GOLS certification -- useful? trustworthy?

In researching latex mattresses, I noticed that GOLS certification is talked about everywhere. Looking up this certification, I found surprisingly little information on it. It was created in Sri Lanka in 2012 by a young guy who was basically hired straight out of university, and this same guy has managed it and signed off on the certificates since then. The standard sounds good (though it largely just defers to GOTS and eco-INSTITUT-label standards), but it is only used by 41 companies, mostly all mattress companies. So it seems to be a rather obscure and small certification that has become popular solely with mattress companies, and certainly popular with their customers too.

From blog posts online, I can see that GOLS has become a major marketing tool for latex mattresses. Popular bloggers complain if the GOLS certificate only names the Asian company producing the latex foam, not the North American company producing the end product mattress, using that to promote some companies over others. The companies listen and get their North American names on the certificates.

In theory, GOLS inspects facilities annually, I gather both the Asian facility where the materials are produced and the North American facilities where the mattresses are assembled for companies that have their North American name on the GOLS certificate. They require tracking to show that all natural latex inputs come from an organic farm source, testing to show that chemicals and fillers in the foam are <5% of the final weight, and testing to show that emissions meet eco-INSTITUT-label standards. I guess the question I have is… do we know if they actually perform these inspections reliably? I don’t see much transparency around that process or results reporting.

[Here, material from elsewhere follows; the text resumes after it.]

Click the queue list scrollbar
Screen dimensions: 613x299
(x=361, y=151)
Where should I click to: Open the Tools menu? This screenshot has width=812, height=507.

It’s interesting how people fixate on marketing things to the point where they lose sight of reality. I guess people are too lazy to read the manual, they are won over by a pretty-looking logo. For instance, all the talk of 100% natural products is basically just bogus since GOLS only requires 95% by weight to be organic natural latex polymer. We have no clue what the other 5% consists of, we only know of some things that are excluded by the standard.

Hi okyup.

Welcome to our Mattress Forum. :slight_smile:

You offer up some thought provoking questions! Others may have more in-depth or experienced opinions to offer, but I’ll say this…

GOLS is certified under the Control Union which also certifies GOTS, Fair trade, SAGARPA in Mexico, USDA Organic, and a myriad of other programs.

I’d say it’s trustworthy in that there is quality control and oversight.

Like many/all certifications, to become certified is rarely cheap and never free. Many companies don’t hold certifications on products that would certainly qualify simply because of the many hoops required to receive said certification.

GOLS is the Global Organic Latex Standard and since latex in foam form is primarily used in mattresses, it makes sense that the consumer base would be primarily in that industry.

Again, if others have anything to add in terms of first hand knowledge, I do hope they chime in!


I think it makes sense to complain when the name of company, which is producing end product mattress, is not on GOLS certificate. If I am not wrong, GOLS certifies the trust from farm source till the company getting certified. So, if a mattress assembler (without GOLS cert) buys from a certified supplier, how an end customer would be able to verify if the final mattress really contains the organic latex.


(You asked a similar question in another thread and I answered there, so I’m pasting my reply here in case others don’t stumble across that thread.)

GOLS is meant to certify producers of componentry (in this case, sheets of foam rubber latex) and manufacturers of products (in this case, mattresses containing form rubber latex), not mattress retailers, although in some cases, especially with online products, the manufacturer of a GOLS and/or GOTS certified completed mattress may also be the actual retailer of that product if it’s only sold by that manufacturer through their own online channel.

If a manufacturer of a product uses GOLS certified latex and states as such, then you could always go to the Control Union site and double check that the latex foam producer still has their GOLS certification in good standing. You could also do the same if the completed mattress has a GOLS and/or GOTS certification.

As a consumer, I can understand being a bit skeptical about componentry used in a mattress, but my default stance wouldn’t tend to be cynical. Most mattress companies are honest with the componentry contained within their products, especially if using organic certified claims, as it’s so easy to verify if their claims are correct and certification agencies have tools in place to legally protect these certifications. I would tend to be cautious if there were previous examples of a retailer or manufacturer being found to be less than honest. If a retailer makes the claim that mattress A from company B uses GOLS certified latex from manufacturer C, and these certifications are current and publicly stated/promoted by all parties involved, then I would tend to trust that information as being accurate, unless there was compelling contradictory information to refute those claims. The reputation of all parties involved comes into play here as well. And of course one’s own personal level of trust, and how certain something needs to be for one to believe that it is accurate, which for some people can stray quite a bit from what the general population / reasonable people would consider as valid.